:: ACTIVITY ::
Reproduce only this range: the line holding "Task: Enable the Business To Employee filter" through the last line of the data below, both included, exactly, with no pictures.

:: EXCERPTED DATA ::
········
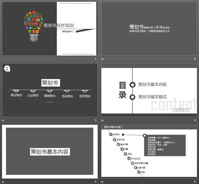This screenshot has width=199, height=184.
Task: Click the animation star icon below slide 5
Action: pyautogui.click(x=3, y=182)
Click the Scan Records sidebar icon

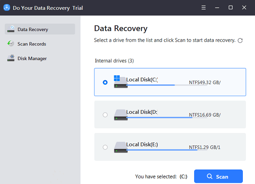point(11,44)
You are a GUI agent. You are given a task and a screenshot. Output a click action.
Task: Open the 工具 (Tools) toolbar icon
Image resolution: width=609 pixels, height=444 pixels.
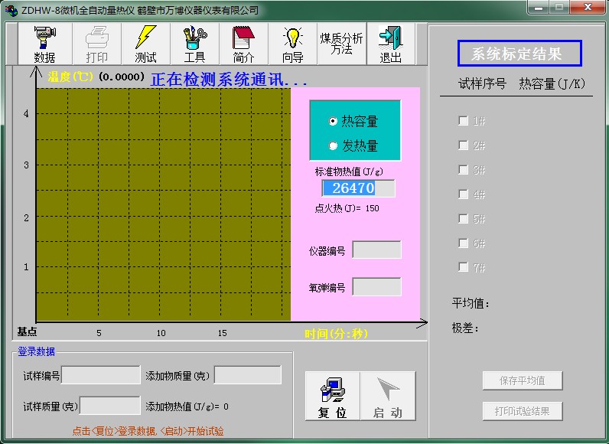(194, 44)
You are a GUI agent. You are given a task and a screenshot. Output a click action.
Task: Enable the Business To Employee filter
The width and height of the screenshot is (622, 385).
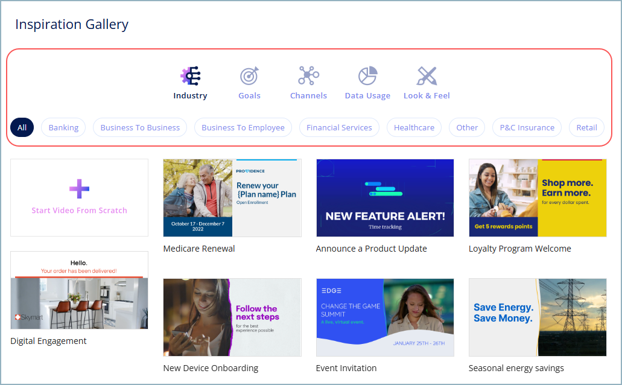click(243, 127)
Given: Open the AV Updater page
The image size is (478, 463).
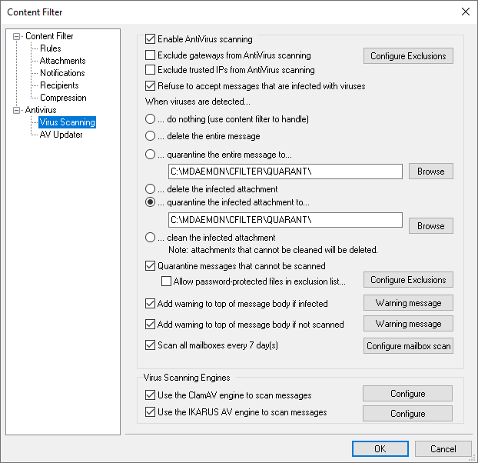Looking at the screenshot, I should pyautogui.click(x=61, y=135).
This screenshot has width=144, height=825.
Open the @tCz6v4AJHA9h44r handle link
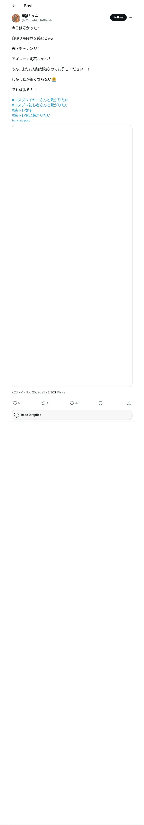[37, 20]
········
:: FINAL ANSWER ::
Task: Enable the Business To Employee filter
The width and height of the screenshot is (622, 385).
click(243, 127)
Given: Open the AV Updater page
The image size is (478, 463).
Looking at the screenshot, I should pyautogui.click(x=61, y=135).
This screenshot has width=144, height=825.
Open the @tCz6v4AJHA9h44r handle link
[37, 20]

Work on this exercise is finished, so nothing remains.